= Task statement =
Give the entries again exactly. Skip the pictures.

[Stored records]
__________

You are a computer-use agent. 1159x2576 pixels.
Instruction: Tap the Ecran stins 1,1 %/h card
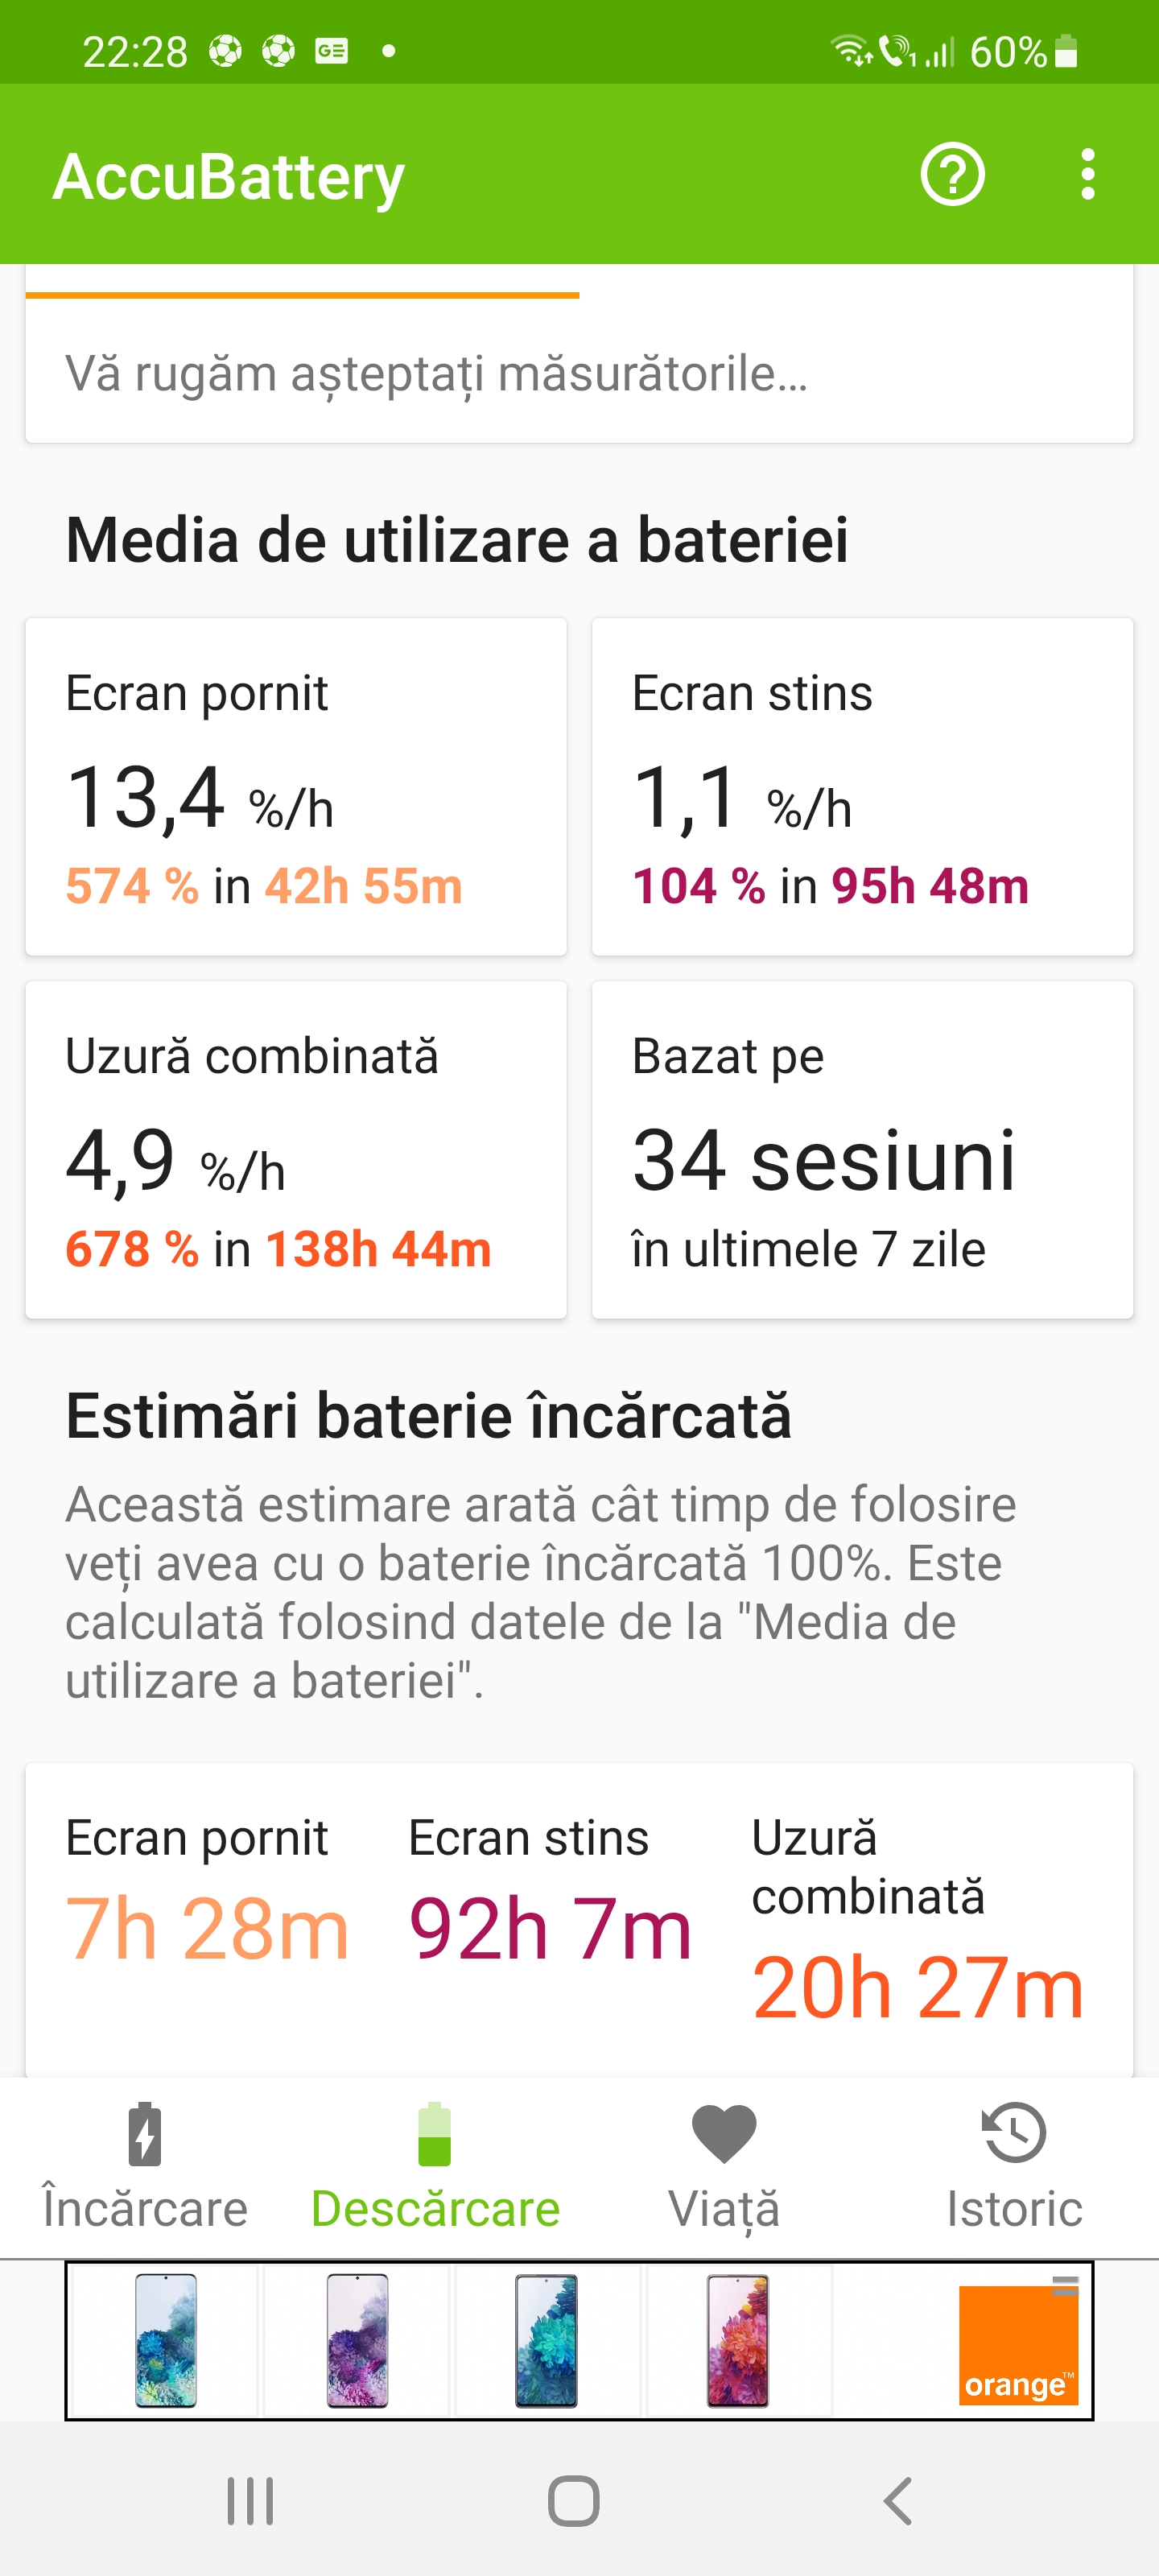(862, 787)
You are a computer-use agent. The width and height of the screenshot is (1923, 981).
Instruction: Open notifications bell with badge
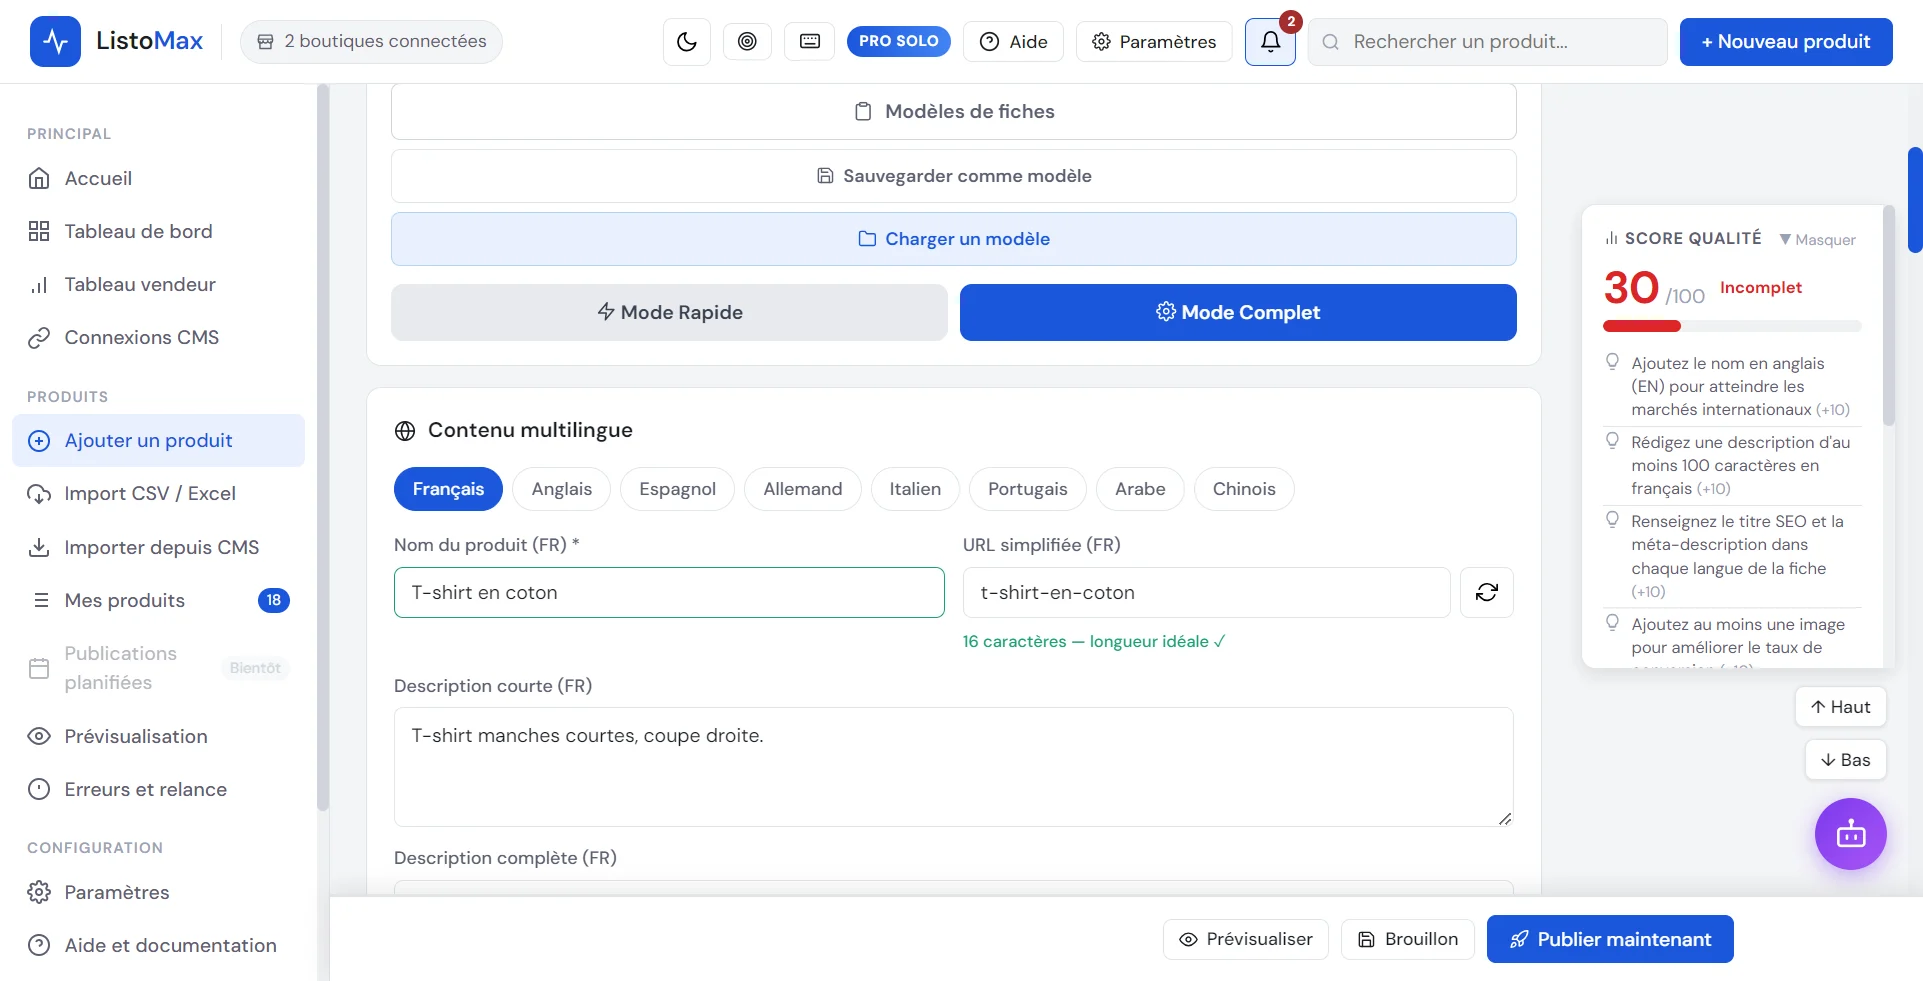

__________

= Reply to the task =
You are a computer-use agent. 1159x2576 pixels.
Instruction: Tap the Ecran stins 1,1 %/h card
(862, 787)
You are a computer-use agent. The width and height of the screenshot is (1923, 981).
Instruction: Open notifications bell with badge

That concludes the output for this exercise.